Research PaperReggie-1 and reggie-2 (flotillins) participate in Rab11a-dependent cargo trafficking, spine synapse formation and LTP-related AMPA receptor (GluA1) surface exposure in mouse hippocampal neurons

- Reggies (flotillins) and Rab11a regulate trafficking of postsynaptic cargo.
- Reggies deliver PSD-95, N-cadherin, GluA1 and GluN1 to the postsynaptic spine.
- Reggie-deficient hippocampal neurons suffer from impaired cargo trafficking.
- Reggie downregulation impairs spine synapse formation.
- Surface exposure of GluA1 and GluN1 is reduced which impairs in vitro LTP.

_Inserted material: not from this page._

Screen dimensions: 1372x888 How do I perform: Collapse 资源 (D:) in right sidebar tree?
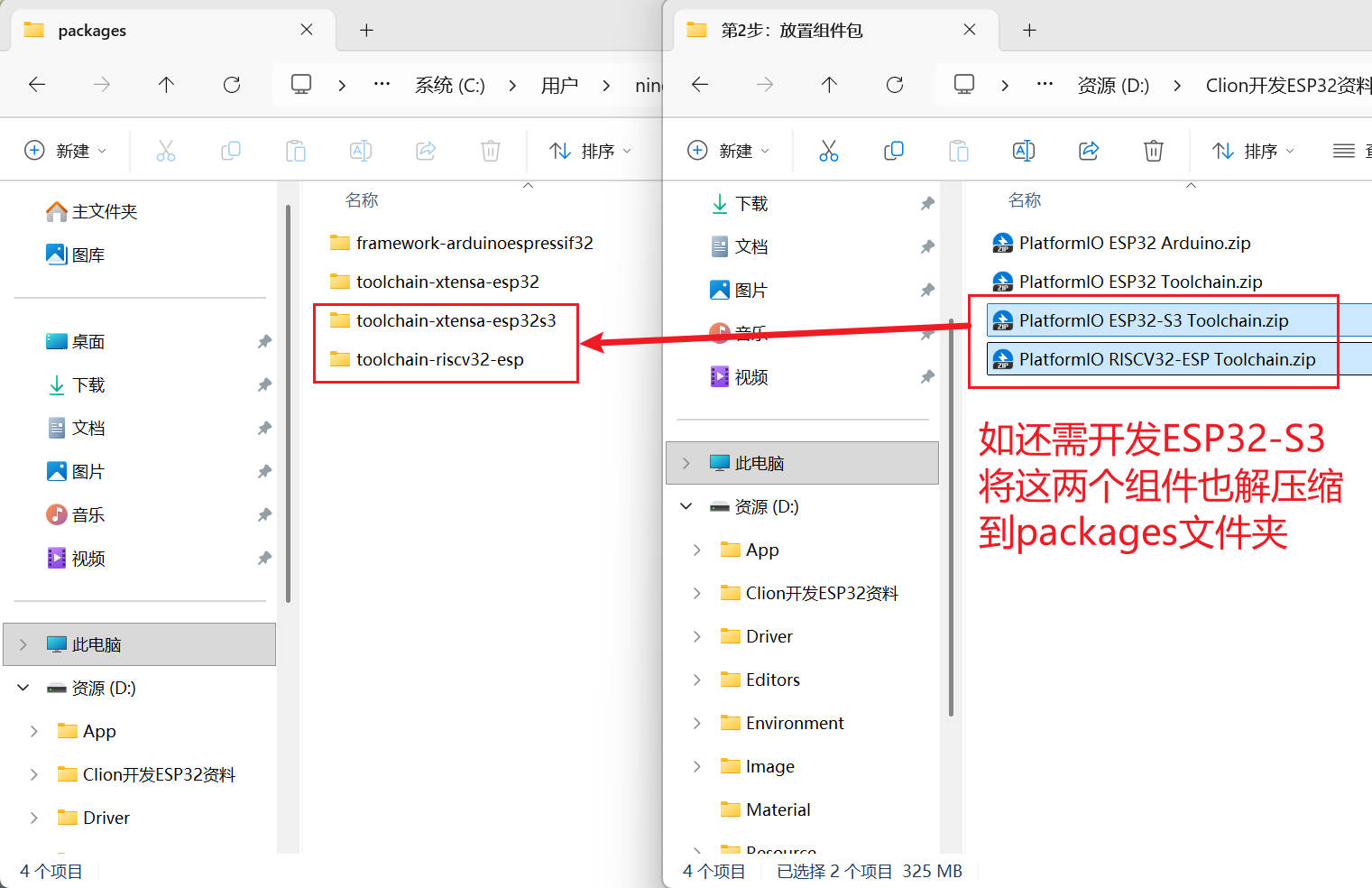click(x=686, y=506)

Reggie-1 and -2 (flotillins) reside at recycling vesicles and promote jointly with Rab11a the targeted delivery of cargo. Recycling is essential for synapse formation suggesting that reggies and Rab11a may regulate the development of spine synapses. Recycling vesicles provide cargo for dendritic growth and recycle surface glutamate receptors (AMPAR, GluA) for long-term potentiation (LTP) induced surface exposure. Here, we show reduced number of spine synapses and impairment of an in vitro correlate of LTP in hippocampal neurons from reggie-1 k.o. (Flot2 −/−) mice maturating in culture. These defects apparently result from reduced trafficking of PSD-95 revealed by live imaging of 10 div reggie-1 k.o. (Flot2 −/−) neurons and likely impairs co-transport of cargo destined for spines: N-cadherin and the glutamate receptors GluA1 and GluN1. Impaired cargo trafficking and fewer synapses also emerged in reggie-1 siRNA, reggie-2 siRNA, and reggie-1 and -2 siRNA-treated neurons and was in siRNA and k.o. neurons rescued by reggie-1-EGFP and CA-Rab11a-EGFP. While correlative expressional changes of specific synapse proteins were observed in reggie-1 k.o. (Flot2 −/−) brains in vivo, this did not occur in neurons maturating in vitro. Our work suggests that reggie-1 and reggie-2 function at Rab11a recycling containers in the transport of PSD-95, N-cadherin, GluA1 and GluN1, and promote (together with significant signaling molecules) spine-directed trafficking, spine synapse formation and the in vitro correlate of LTP.